Although the model achieved perfect prediction accuracy, analysis revealed that it did not learn the expected induction circuit. Instead, it relied on a position-dependent shortcut, supported by diffuse recency-biased attention patterns.
This demonstrates that behavioural success does not guarantee that a model has learned the intended mechanism, and that internal strategies can differ in ways that may affect reliability and generalisation.
Problem
Transformers trained on repeated-sequence tasks are often assumed to develop induction heads—attention circuits that copy tokens from earlier positions.
However, strong behavioural performance does not guarantee that the underlying mechanism matches this expectation.

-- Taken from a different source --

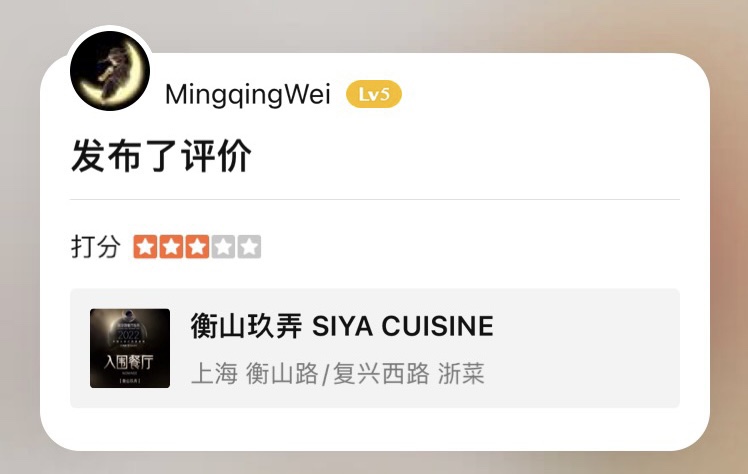Tap the Lv5 level badge
The image size is (748, 474).
(374, 94)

The objective of this project was to determine how the model actually solves the task, and whether correct outputs can arise from alternative, potentially less robust internal strategies.
Task Setup
Synthetic periodic induction dataset:
- Vocabulary size: 20
- Sequence length: 32
- Pattern length: 8
- 4 repeated pattern blocks per sequence
Example sequence:
[A B C D E F G H A B C D E F G H A B C D E F G H …]
Model architecture:
- Decoder-only Transformer
- 2 layers
- 4 attention heads
- Hidden size: 64
- MLP size: 256
Training objective: autoregressive next-token prediction.
Methodology
Two complementary approaches were used to analyse the model’s internal behaviour:
Attention Probing
Measured whether the model attends to the expected induction offset $( j = i - P)$.
Despite perfect task performance, attention weights remained close to a uniform-attention baseline, indicating the absence of a strong induction head. Heatmaps showed diffuse recency-biased attention rather than a clear induction diagonal.
Intervention Experiments
To test causal dependencies in the learned strategy:
- Positional Ablation: Removing positional embeddings caused accuracy to collapse to near-random performance, showing strong dependence on positional signals.
- Phase Rotation: Cyclic sequence shifts had no effect, indicating the model does not rely on fixed phase alignment.
- Prefix Perturbation: Random prefixes preserved performance, suggesting the strategy is not anchored to sequence start.
Key Findings
- Perfect behavioural performance does not imply that the expected mechanism has been learned.
- Attention patterns remained diffuse and recency-biased, rather than aligned with induction offsets.
- The model relied heavily on positional information, rather than token copying.
- The task was solved via a position-dependent shortcut, not the intended algorithm.
These results show that models can produce correct outputs while relying on unexpected and potentially fragile internal strategies, reinforcing the importance of analysing internal behaviour alongside performance metrics.
Why This Matters
This project highlights a broader issue in evaluating AI systems: correct outputs do not necessarily reflect correct reasoning or robust internal behaviour. Even in simple settings, models can rely on shortcuts that may fail under distribution shift or task variation.
Understanding these mismatches is important for building systems that are not only accurate, but also reliable and interpretable in more complex, real-world settings.
Technologies
PyTorch, Matplotlib, Weights & Biases